Symptoms were caused by both acid and non-acid reflux, with very few symptoms reported in the absence of reflux. Although acid reflux was more frequently symptomatic than non-acid GER, this difference was not seen after treatment with baclofen, likely to be due to a type II statistical error resulting from the small number of symptom events after treatment. Interestingly, 48% of acid reflux events produced symptoms on placebo, compared to 27% on baclofen; although this would suggest that baclofen may alter perception of symptoms, at this time this idea is speculative at best. Most importantly, baclofen treatment achieved a significant reduction not only in acid but also in non-acid post-prandial reflux, with a corresponding decrease in non-acid-related symptoms. This constitutes a striking difference from the ongoing non-acid reflux and non-acid-related symptoms seen after treatment with a proton pump inhibitor, documented recently in our laboratory.1

The fact that baclofen was effective in reducing all symptoms, whether they were produced by acid or non-acid reflux, suggests that GABA B agonists may have an important role in the treatment of patients with ongoing symptoms after adequate acid suppression. This would be particularly true if their symptoms were associated with non-acid reflux during MII/pH monitoring. However, the patients evaluated in this study should not be considered to be representative of the patient group with symptoms that are refractory to acid suppression, they were merely frequent sufferers of typical heartburn.
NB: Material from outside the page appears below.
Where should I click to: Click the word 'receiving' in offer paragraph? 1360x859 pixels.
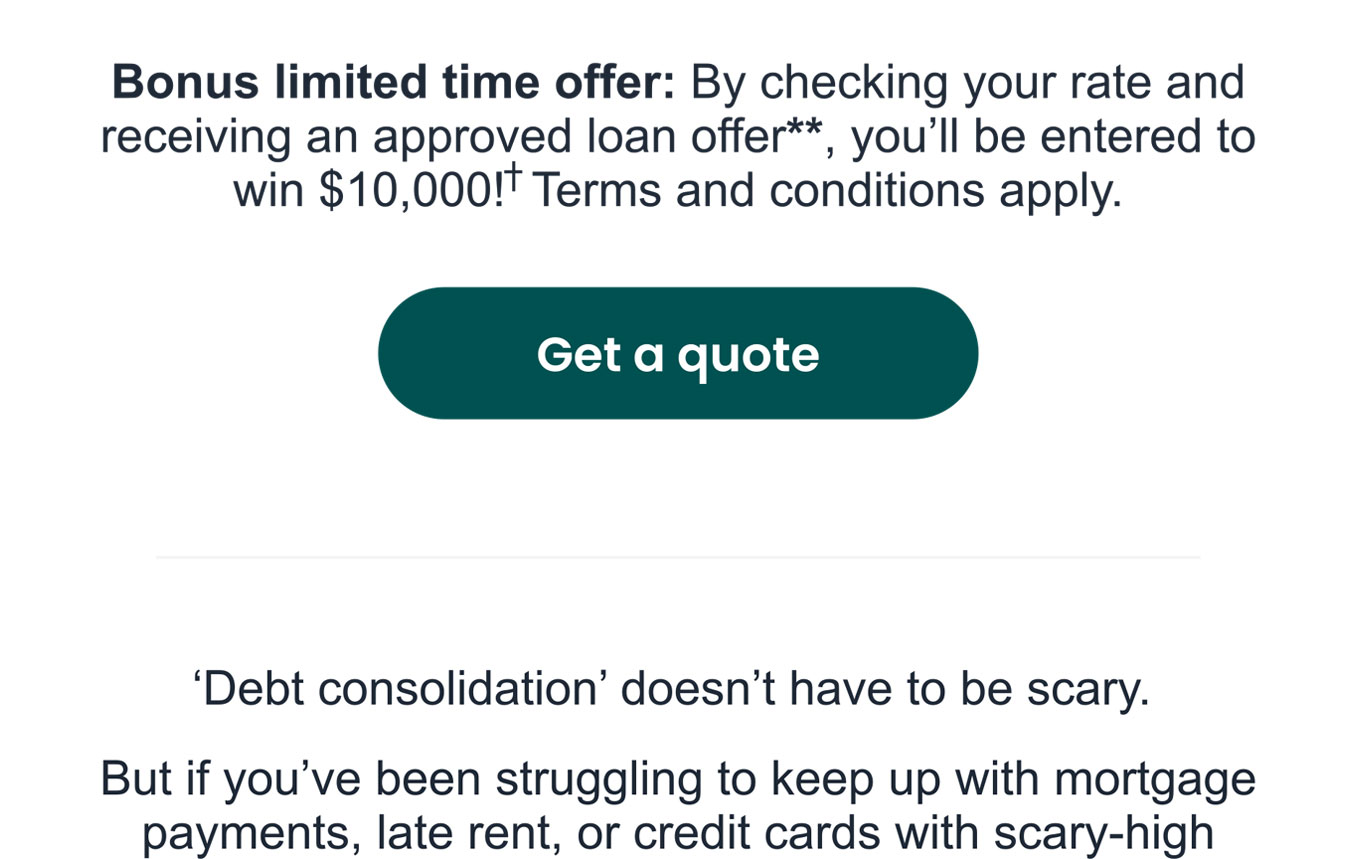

The effect of baclofen on patients receiving acid suppressive medication has only been reported in abstract form.14 Using combined pH and bilitec to monitor 15 symptomatic patients with normal pH-metry but pathological bile reflux while on treatment with proton pump inhibitors, Koek et al. documented a baclofen-induced decrease in bile reflux and symptoms.

Side-effects of dizziness, nausea and vomiting were more frequent with baclofen. Some of these untoward effects may be lessened or avoided by utilizing a conventional and more gentle baclofen loading regimen, i.e. starting at 5 or 10 mg t.d.s., rather than administering a single 40 mg dose. Whether the long-term control of gastro-oesophageal reflux is achievable while maintaining an acceptable side-effect profile, with baclofen or other GABA B agonists, remains to be determined.

Our study is limited to the chosen conditions (i.e. lying on the right side after a refluxogenic meal), and cannot be extrapolated outside of this post-prandial monitoring period. However, our observations clearly document a major decrease in both acid and non-acid reflux, with a corresponding improvement in symptoms, following therapy with baclofen. The effect of baclofen on acid and non-acid reflux outside of the post-prandial period is yet to be determined.

In summary, we found that the GABA B agonist baclofen effectively reduces reflux in all its forms (acid, non-acid and re-reflux) as well as symptoms associated with both acid and non-acid reflux. This class of drugs may therefore have a place in the treatment of gastro-oesophageal reflux disease, particularly in patients who continue to complain of symptoms despite adequate acid suppression. These studies also document the effectiveness of combined MII/pH for measuring reflux regardless of the underlying mechanism and independent of the pH of the refluxate.


M.F.V. was supported by the June and Donald O. Castell Research and Education Trust.